Text block -

Hawaiian bird stages mysterious comeback

Nature rather than man may be saving a small, rare green bird in Hawaii from the brink of extinction. Until 10 years ago, the Hawaiian Amakihi could live only in high-elevation forests after it was driven almost completely from its primary habitat in lower regions by the spread of avian malaria. But scientists have discovered the Amakihi is thriving and breeding once again in its original habitat. What's unusual is that the resurgence is happening outside of any captive-breeding program or other human intervention.

Now scientists are trying to figure out why. Understanding how the Amakihi are surviving avian malaria may hold the key to saving other Hawaiian bird species, many of which are increasingly threatened by mosquito-borne illnesses.

The Amakihi's recovery could also have implications for North American bird populations, which struggle with another mosquito-transmitted disease, the West Nile virus.

"It is ... rare to witness the evolution of resistance to the disease and the 'comeback' of a population of birds," says biologist Patrick Hart, a member of the US Geological Survey (USGS)research team.

At least 71 species and subspecies of Hawaiian birds existed when Western explorers arrived in the Hawaiian Islands in 1778. Now, however, 76 percent of the Hawaiian bird species are either extinct or endangered, and several others are showing significant population declines.

Much of this ecological devastation is attributed to disease-carrying mosquitoes. Until 1826, Hawaii was free of mosquitoes, which were brought to the islands by Western traders and settlers. Native birds essentially disappeared from lowland forests, where the climate is favorable for mosquitoes.

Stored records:
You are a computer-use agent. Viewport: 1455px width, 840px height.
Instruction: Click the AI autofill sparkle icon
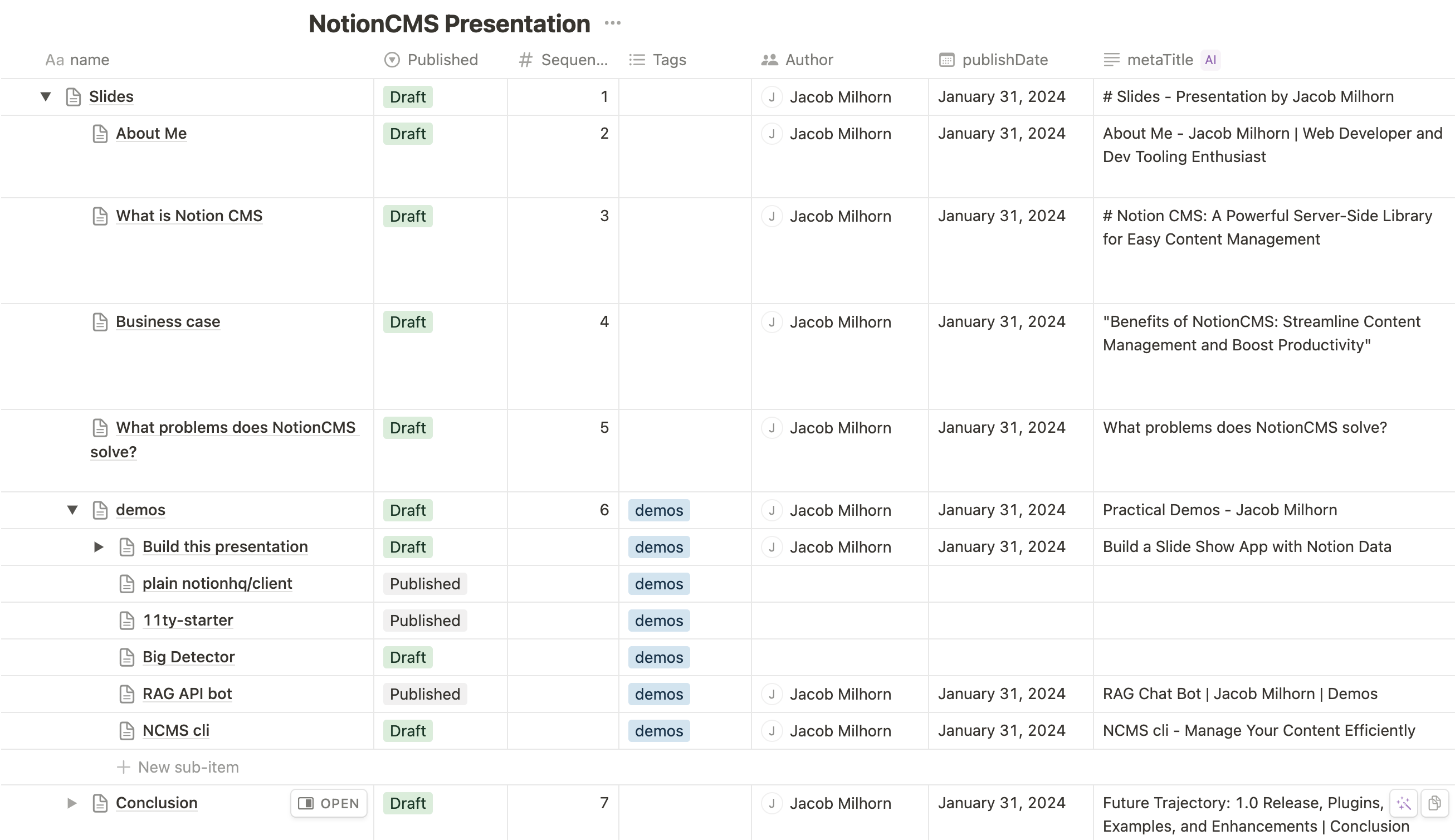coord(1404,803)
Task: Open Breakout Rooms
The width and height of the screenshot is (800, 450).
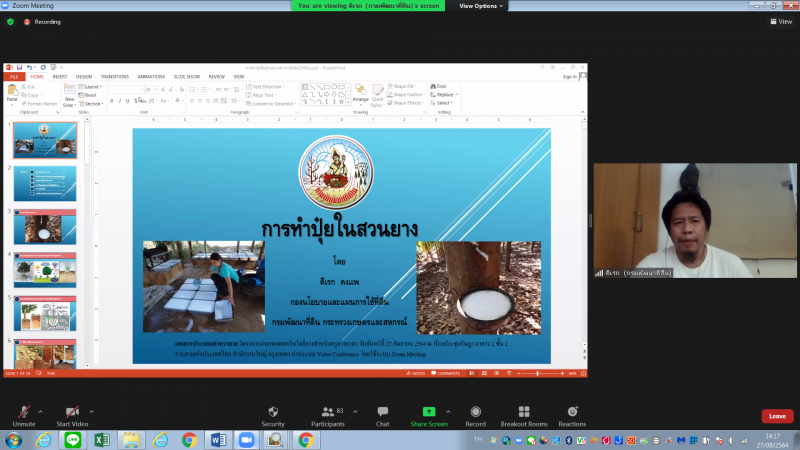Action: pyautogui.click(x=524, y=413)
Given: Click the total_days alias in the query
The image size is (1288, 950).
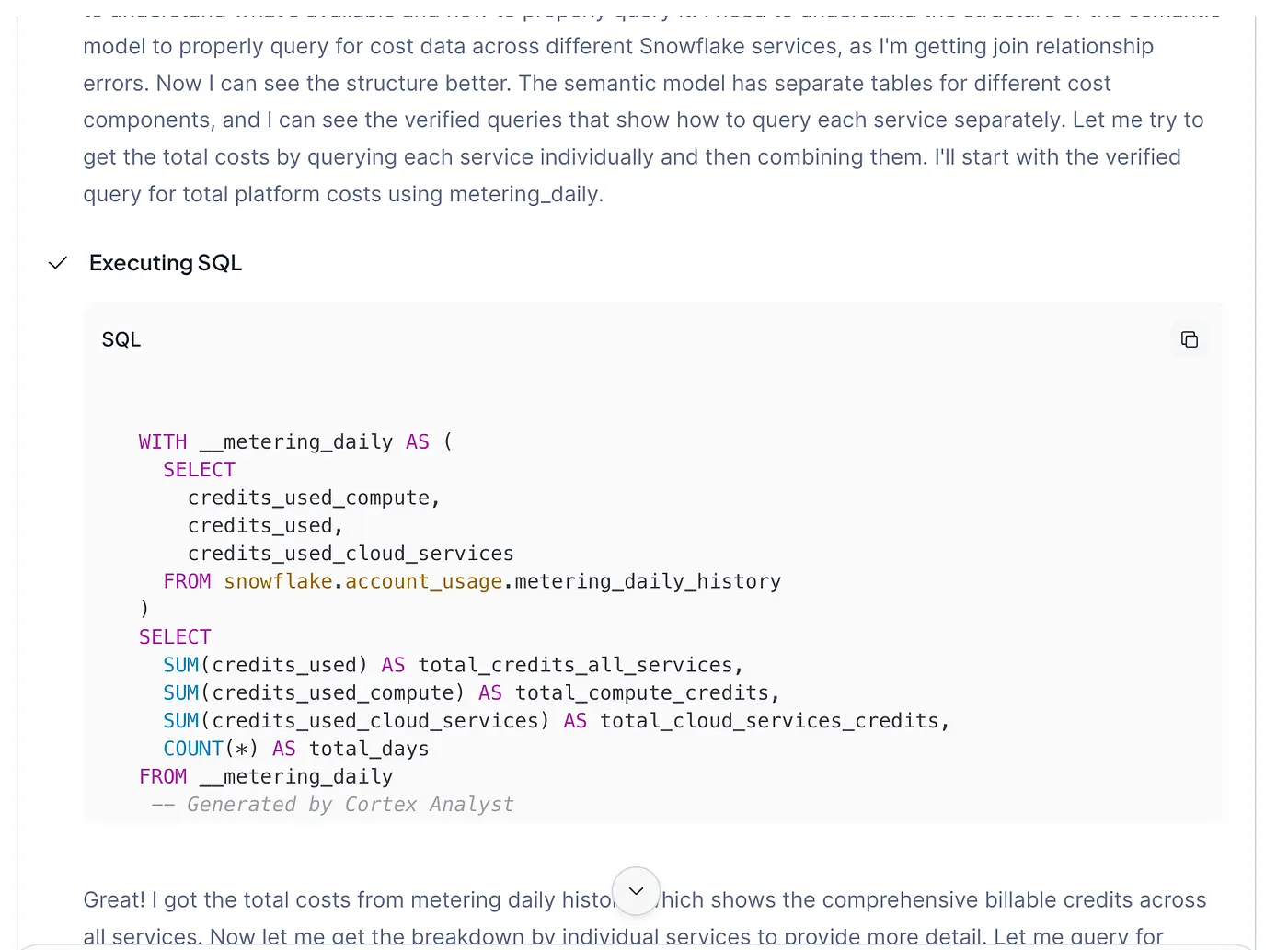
==
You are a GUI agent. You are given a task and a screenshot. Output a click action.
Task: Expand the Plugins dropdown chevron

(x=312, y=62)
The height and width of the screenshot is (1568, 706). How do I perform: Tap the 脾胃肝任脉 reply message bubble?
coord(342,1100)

Requirement 1 - In the article about the Hawaiian Amakihi's comeback, who brought mosquitoes to the islands?
Requirement 2 - Extend the article about the Hawaiian Amakihi's comeback, picking up from its final sentence.

Output 1 - Western traders and settlers

Output 2 -
Today most Hawaiian bird species survive only in high-elevation forests, where mosquitoes are rare. Amakihi are most common in native forests above an elevation of 2,000 feet, where they feed on insects and flower nectar. But at lower levels, these birds have adapted to survive, and now are thriving - despite high rates of malarial infection (60 to 90 percent).

So why is this happening?

"Perhaps the most tantalizing [hypothesis] is that the Amakihi has undergone natural selection and has evolved some level of resistance to avian malaria," says Bethany Woodworth, a wildlife biologist with the USGS.

Research by USGS scientist Carter Atkinson appears to support this hypothesis. He has tested lowland Amakihi populations and found the birds to be immune to malaria. "Clearly, the other half, who survived, have some genetically based immunity," Dr. Atkinson says.

This is very surprising because, says Dr. Woodworth, "to the best of our knowledge, there are no native Hawaiian forest bird species that are completely resistant to avian malaria."

Atkinson then tested Amakihi from high elevations that had not yet encountered malaria and found that about half later developed malaria and died.

The Amakihi research is taking on greater importance because mosquitoes in Hawaii seem to be adapting and spreading to higher elevations, threatening at least 15 native Hawaiian forest bird species, says USGS biologist Dr. Robert Fleischer.

Woodworth says that understanding more clearly how the birds are developing immunity may help scientists aid other bird species in recovering from mosquito-borne diseases.

"If we can understand what allows Hawaii Amakihi to persist, against all odds, in the face of disease, we can use this knowledge to manage species, habitats, and landscapes in order to mitigate disease," Woodworth says. One possibility, she says, is to relocate birds that are immune into susceptible populations in the hope that interbreeding will produce a bird population increasingly resistant to the disease.

"One of the things that we are working on is to try to answer the questions: Why Amakihi? What about other similar species? Are there environmental factors that have played a role?" Woodworth says.

The good news is that the ongoing recovery of the Amakihi suggests that the once ignored lowlands may now hold new significance for the Hawaiian conservation community. The Hawaiian ecosystem may still be evolving and not lost forever to native Hawaiian wildlife.